What does it mean to revive a joke? Not a meme or a catchphrase, but an entire institution founded on the principle of principled disbelief? On June 3, 2025, in the Sala Dalmases of Barcelona’s Historical Archive, a group of scholars and artists did just that. They reconstituted the Academy of the Distrustful, a satirical literary society first imagined by the Catalan Neoclassical poet Manuel de Cabanyes in 1832. Its original members, including the painter Salvador Mayol, were devoted to a mock-serious ‘distrust’ of grand narratives, official histories, and poetic cliché. They were, in essence, a early-19th-century fact-checking guild with a theatrical bent.
The reconstitution is not the founding of a new club. It is a deliberate, ceremonial re-activation of a dormant idea. The choice of venue is precise: an archive, a temple to documented truth, housing the very papers that prove the Academy once existed as a whimsical thought. The act is a performance of historical continuity that is entirely self-aware. It raises quiet questions about our current age. In an era of deepfakes, algorithmic echo chambers, and contested realities, what is the function of organized distrust? Is it cynicism, or is it the highest form of intellectual hygiene?

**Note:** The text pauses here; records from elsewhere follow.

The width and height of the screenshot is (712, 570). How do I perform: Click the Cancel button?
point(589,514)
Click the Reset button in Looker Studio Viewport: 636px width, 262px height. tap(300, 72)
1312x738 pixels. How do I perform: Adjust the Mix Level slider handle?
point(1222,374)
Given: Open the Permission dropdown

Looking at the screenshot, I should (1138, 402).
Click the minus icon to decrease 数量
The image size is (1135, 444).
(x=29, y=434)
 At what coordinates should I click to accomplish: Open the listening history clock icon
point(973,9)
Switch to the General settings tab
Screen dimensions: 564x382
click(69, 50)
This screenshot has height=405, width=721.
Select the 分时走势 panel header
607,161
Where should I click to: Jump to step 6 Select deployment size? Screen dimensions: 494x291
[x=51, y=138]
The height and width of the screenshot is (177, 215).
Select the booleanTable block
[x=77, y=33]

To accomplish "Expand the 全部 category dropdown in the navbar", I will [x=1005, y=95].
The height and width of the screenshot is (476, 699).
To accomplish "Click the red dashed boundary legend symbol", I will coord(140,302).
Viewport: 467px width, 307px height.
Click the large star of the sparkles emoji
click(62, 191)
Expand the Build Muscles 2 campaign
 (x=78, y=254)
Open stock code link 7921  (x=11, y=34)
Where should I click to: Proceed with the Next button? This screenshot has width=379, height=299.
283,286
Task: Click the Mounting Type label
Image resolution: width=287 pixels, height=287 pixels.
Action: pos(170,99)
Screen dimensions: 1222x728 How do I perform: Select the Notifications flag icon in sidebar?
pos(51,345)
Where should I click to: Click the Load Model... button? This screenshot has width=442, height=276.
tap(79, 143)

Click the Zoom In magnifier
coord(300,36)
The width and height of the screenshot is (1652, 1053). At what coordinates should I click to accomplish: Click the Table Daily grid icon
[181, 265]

The new Academicians, assuming their titles with appropriate gravity, do not merely celebrate a quirky footnote. They embody a philosophical stance. They perform the act of questioning the performance. The event has no immediate political weight, no manifesto beyond its own existence. Its power lies in its obscurity and its precision. It is a small, elegant tool for prying apart the layers of what we accept as real. By resurrecting a society dedicated to skepticism, they ask if the most necessary form of faith today is a faith in doubt itself.